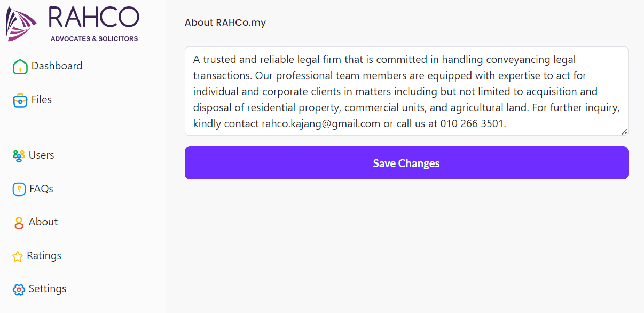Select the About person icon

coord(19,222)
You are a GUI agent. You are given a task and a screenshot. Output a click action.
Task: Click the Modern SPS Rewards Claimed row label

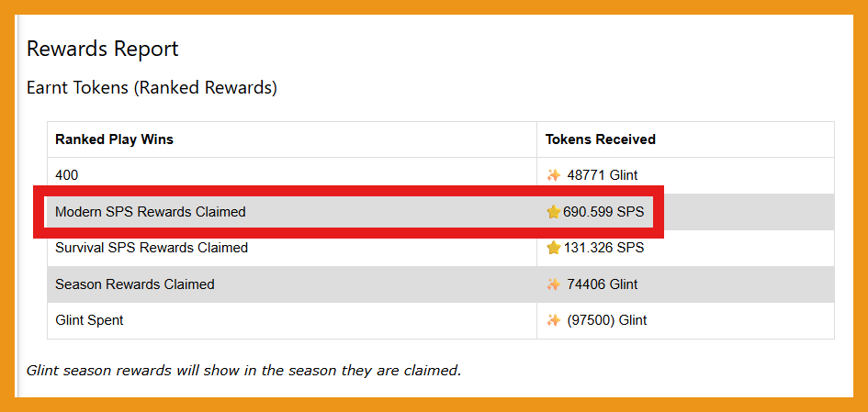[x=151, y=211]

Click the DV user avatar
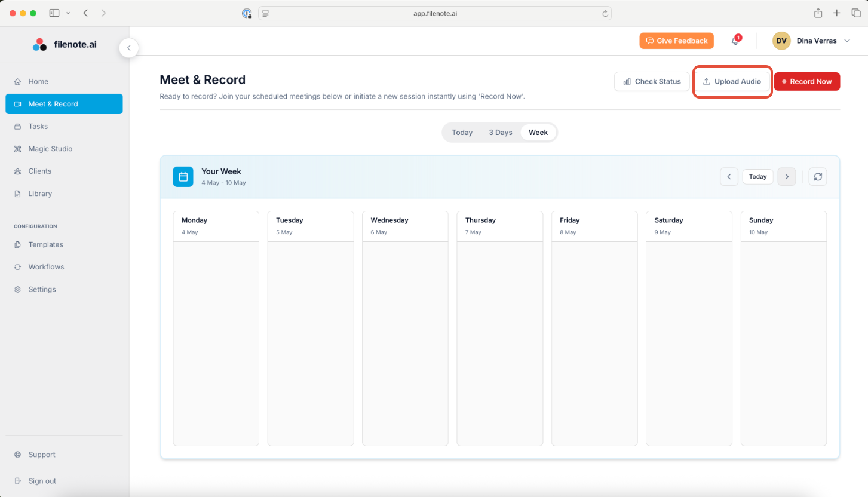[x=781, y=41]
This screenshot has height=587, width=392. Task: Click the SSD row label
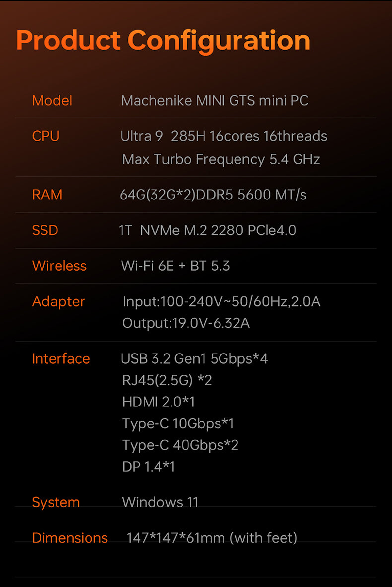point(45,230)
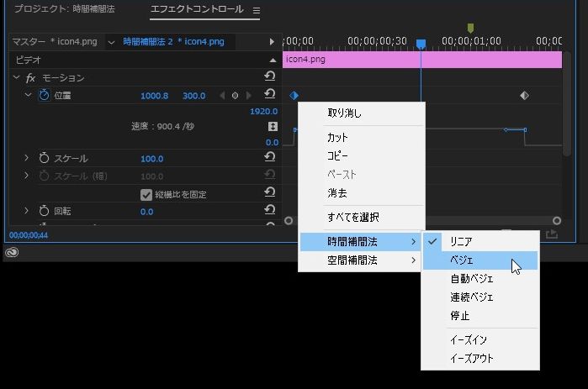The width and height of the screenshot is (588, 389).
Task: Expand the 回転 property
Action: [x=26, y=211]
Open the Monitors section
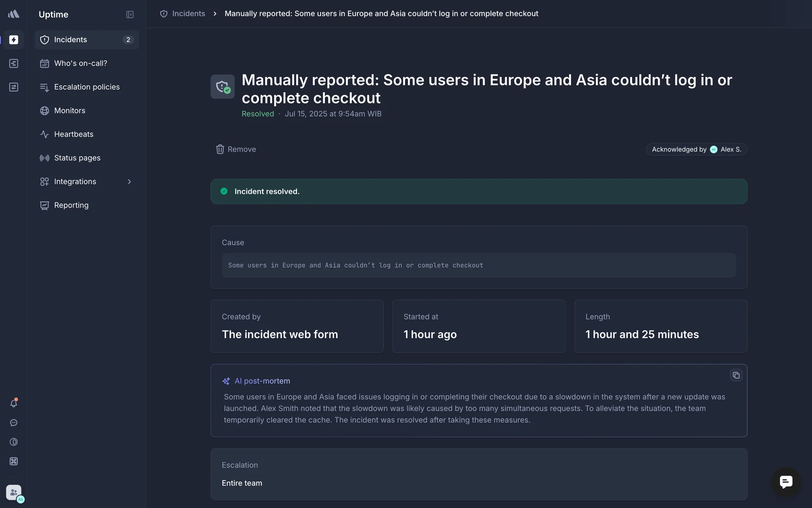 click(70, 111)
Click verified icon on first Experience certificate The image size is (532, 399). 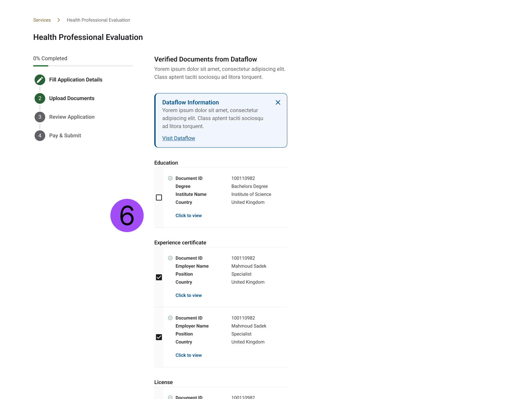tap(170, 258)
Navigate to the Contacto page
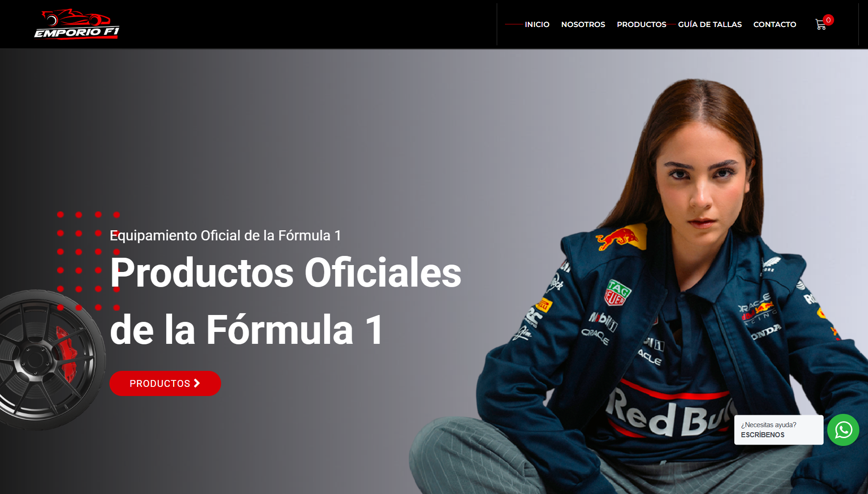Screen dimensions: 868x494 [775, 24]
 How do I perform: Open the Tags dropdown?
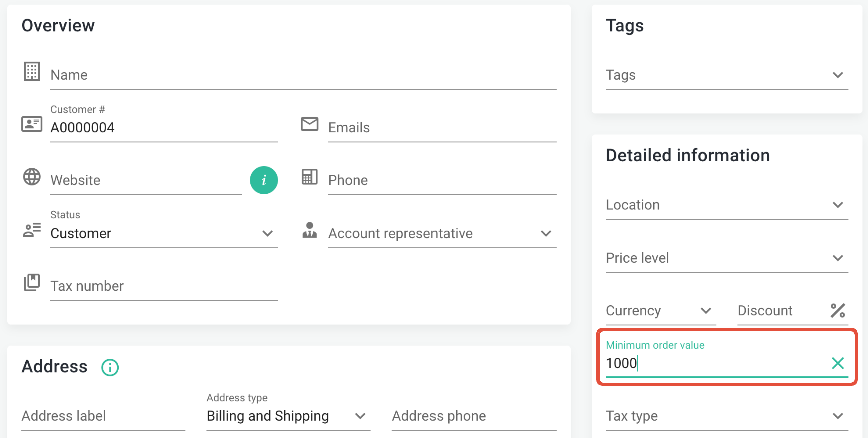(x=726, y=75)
* * *
-- What to work on --
I need the lines from the line containing "Navigate to the Contacto page" through the final line of the listing duplicated exactly, both ends included, with no pictures and nothing else.

-- Exercise result --
Navigate to the Contacto page
Screen dimensions: 868x494 [775, 24]
 How do I perform: Open the Tags dropdown?
(x=726, y=75)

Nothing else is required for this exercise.